In the spring of 2007, Niagara University embarked on its biggest fundraising campaign in school history, unaware it would be asking donors for $80 million during one of the nation's worst recessions.
And as the poor economy dragged on, Niagara wondered when -- or if -- it would ever reach its goal.
"We just said, 'Let's stay with it,' " said Rev. Joseph L. Levesque, Niagara's president, "and it paid off."
Niagara on Tuesday announced it has exceeded its target of $80 million to help fund scholarships, programs and several significant building projects on the 156-year-old campus in Lewiston, including a new science center now under construction.
Levesque also had one more piece of good news: The John R. Oishei Foundation has pledged an additional $2 million for the school's science center, pushing Niagara's campaign total to $81.2 million.
"Today is an extremely important day in the history of Niagara University," Levesque said during a news conference on campus Tuesday. "Whether you have given $10 or $10 million, you are part of [this campaign], and today is our day to celebrate."
It wasn't easy getting there.
The campaign got off to a rousing start when billionaire businessman B. Thomas Golisano announced a $10 million gift to Niagara in October 2008 -- just as the stock market had started to tumble.
"At that time, I don't think we realized how severe the drop would be," said Donald P. Bielecki, Niagara's vice president for institutional advancement.
A year after the Golisano gift, fundraising hit bottom, Bielecki said.
Investment portfolios were hurting, consumer confidence was shaken and donors weren't in the giving mood.
"Maybe in a few months," donors told Niagara.
It was the most challenging fundraising campaign of Bielecki's career.
"We stayed focused," Bielecki said Tuesday, after the news conference. "We were very disciplined, and we exercised a lot of patience."
Niagara kept the dialogue with donors open.
Only in the last six to eight months has fundraising picked up, Bielecki said. He is hopeful it's a sign the U.S. economy is coming back, too, but Niagara remains cautious.

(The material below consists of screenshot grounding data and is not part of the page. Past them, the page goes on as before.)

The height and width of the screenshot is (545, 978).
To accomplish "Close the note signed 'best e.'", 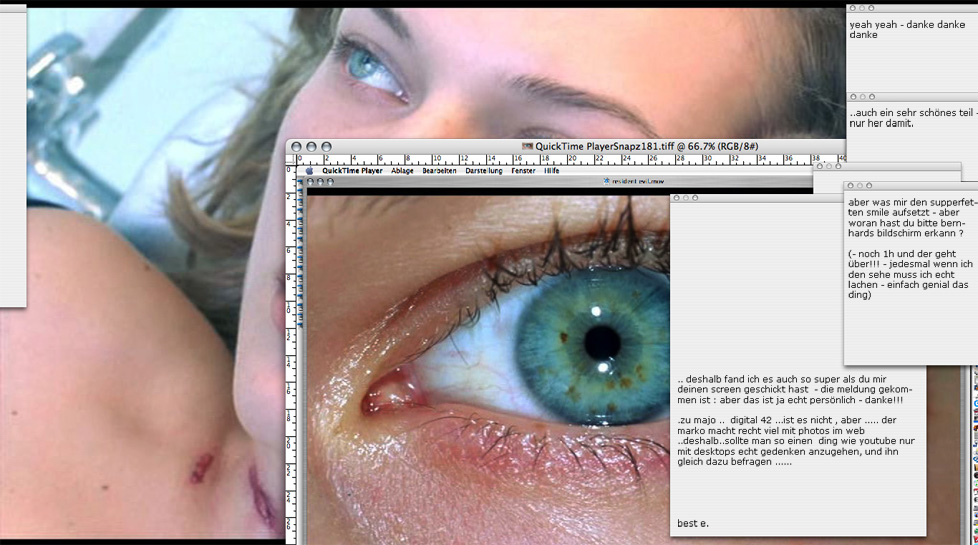I will pyautogui.click(x=677, y=198).
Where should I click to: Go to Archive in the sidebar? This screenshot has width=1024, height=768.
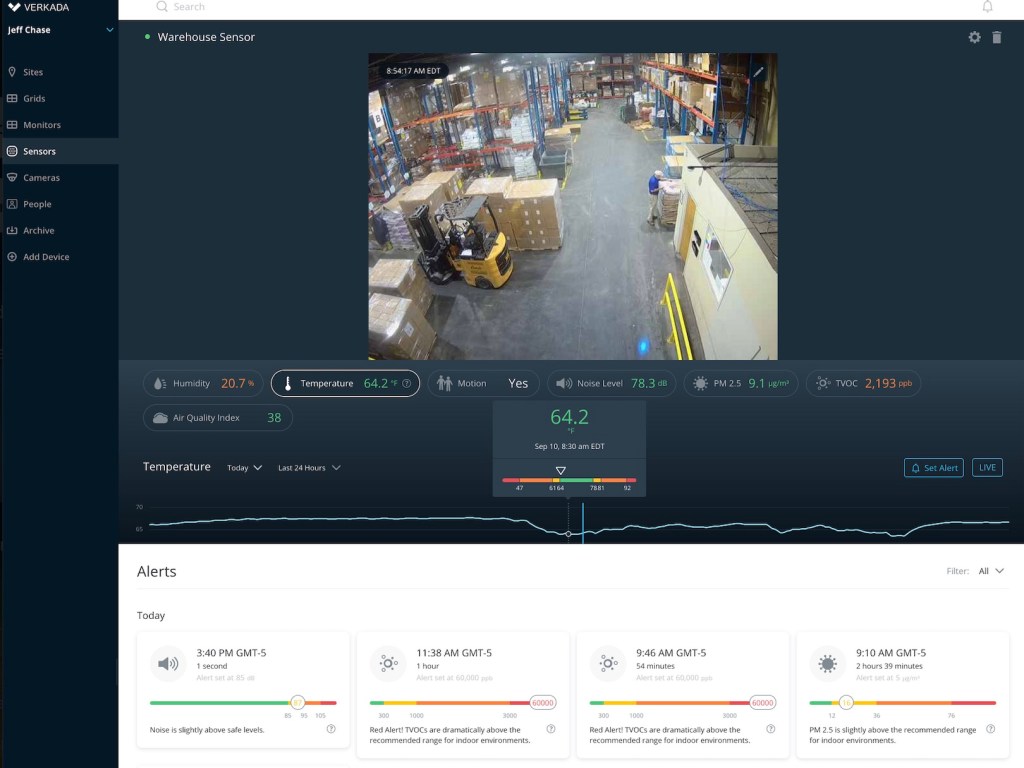click(x=38, y=230)
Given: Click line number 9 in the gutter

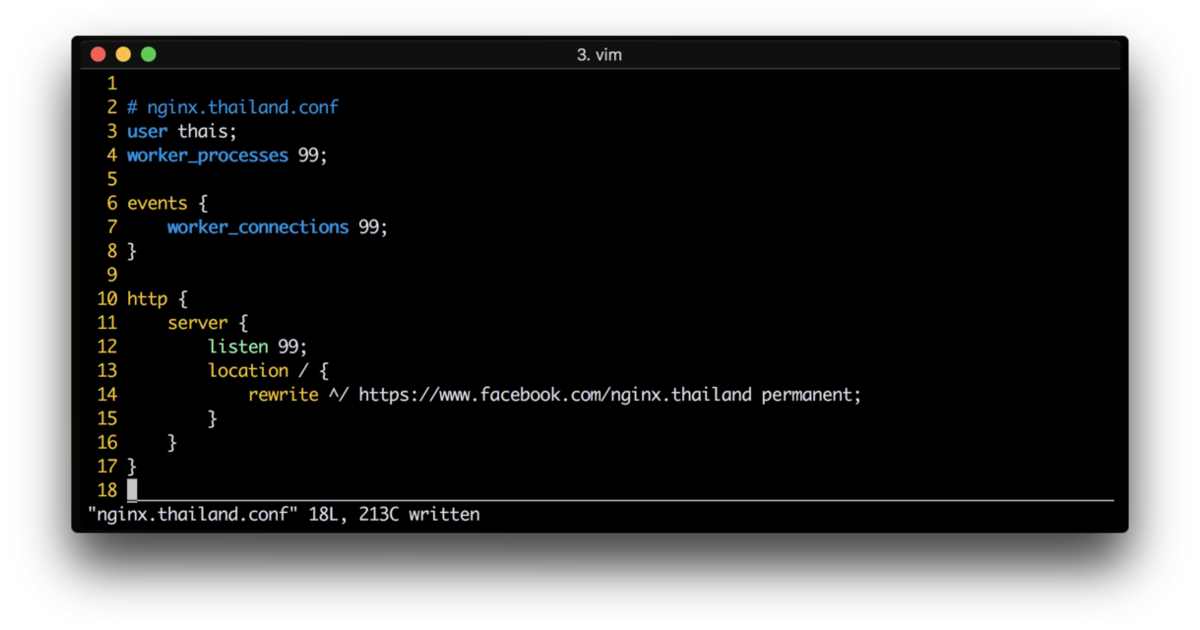Looking at the screenshot, I should (x=112, y=275).
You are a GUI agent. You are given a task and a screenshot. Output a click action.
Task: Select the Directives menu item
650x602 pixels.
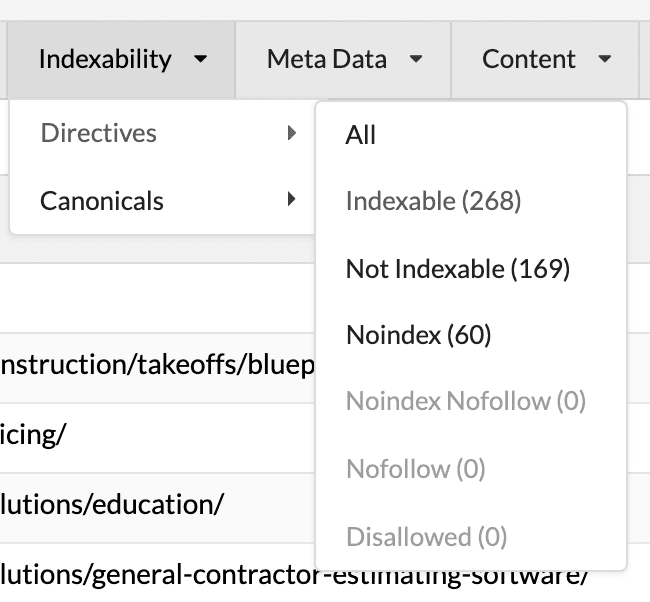[x=98, y=133]
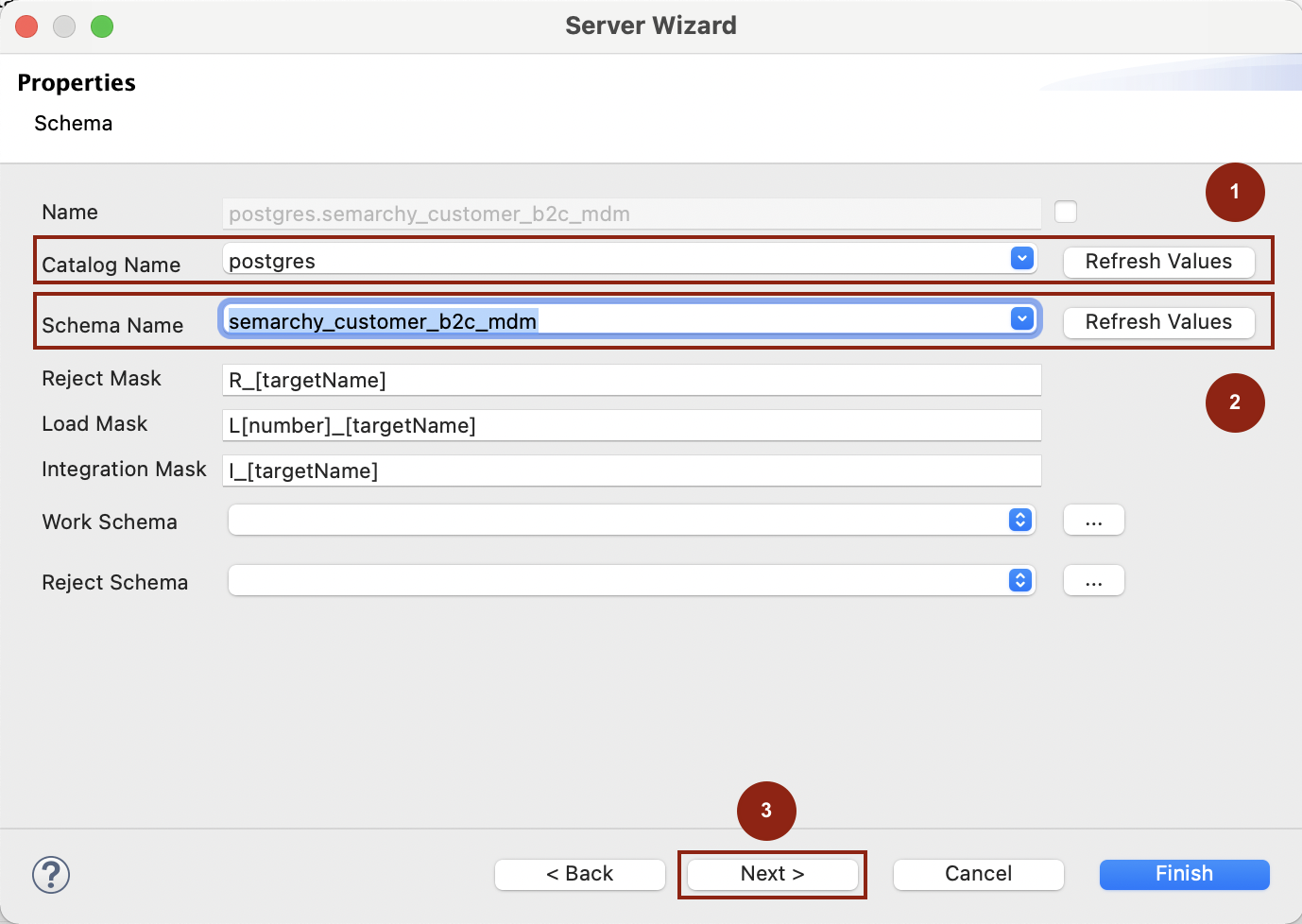Open the Work Schema browse ellipsis button
This screenshot has height=924, width=1302.
click(1093, 521)
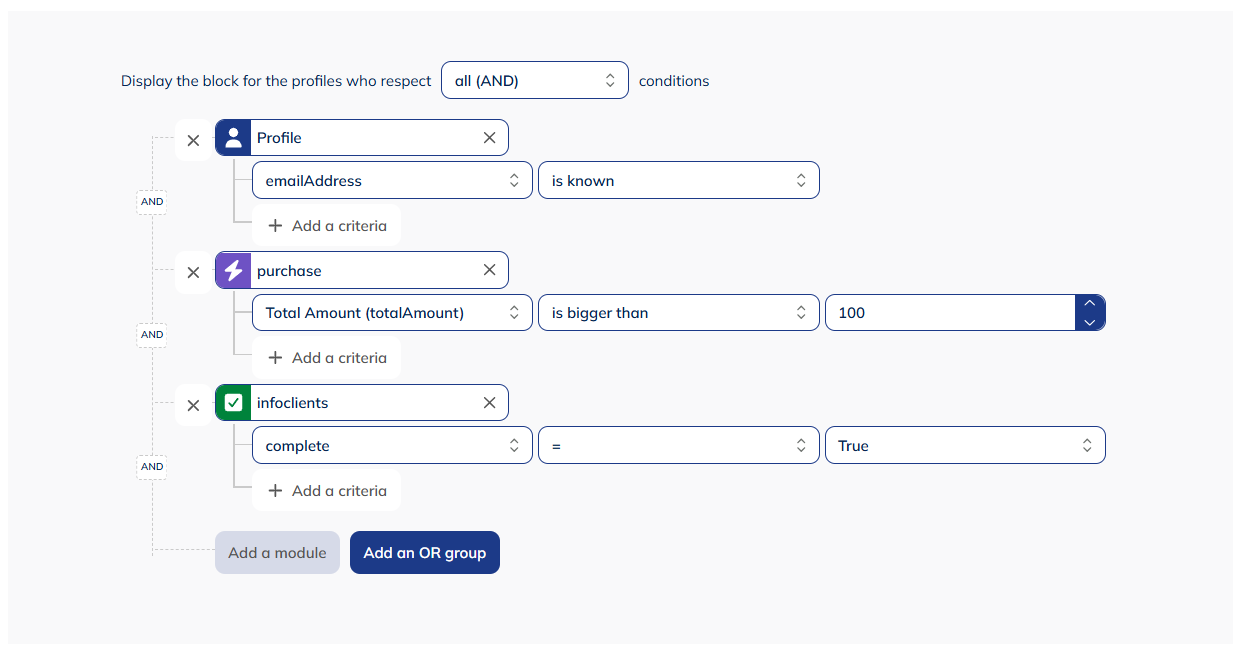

In the end, nearly 15,000 people donated to the Promise of Niagara Campaign, in amounts ranging from $1 to $10 million, Bielecki said. Niagara received 13 gifts of $1 million or more, and 255 of $25,000 or more, he added.
More than a third of the $80 million will be used for student scholarships, programs and professorships, according to the university.
The bulk of it has been used to help fund capital projects over the past six years, including Bisgrove Hall, the new home for Niagara's business administration and education programs, which opened in 2007; a new Vincentian residence, which opened in 2008; new athletic fields; the renovated Leary Theatre, which opened in 2010; and a renovated admissions and alumni center.
The campaign also will help fund the new B. Thomas Golisano Center for Intergrated Sciences, which is scheduled to open in the fall of 2013.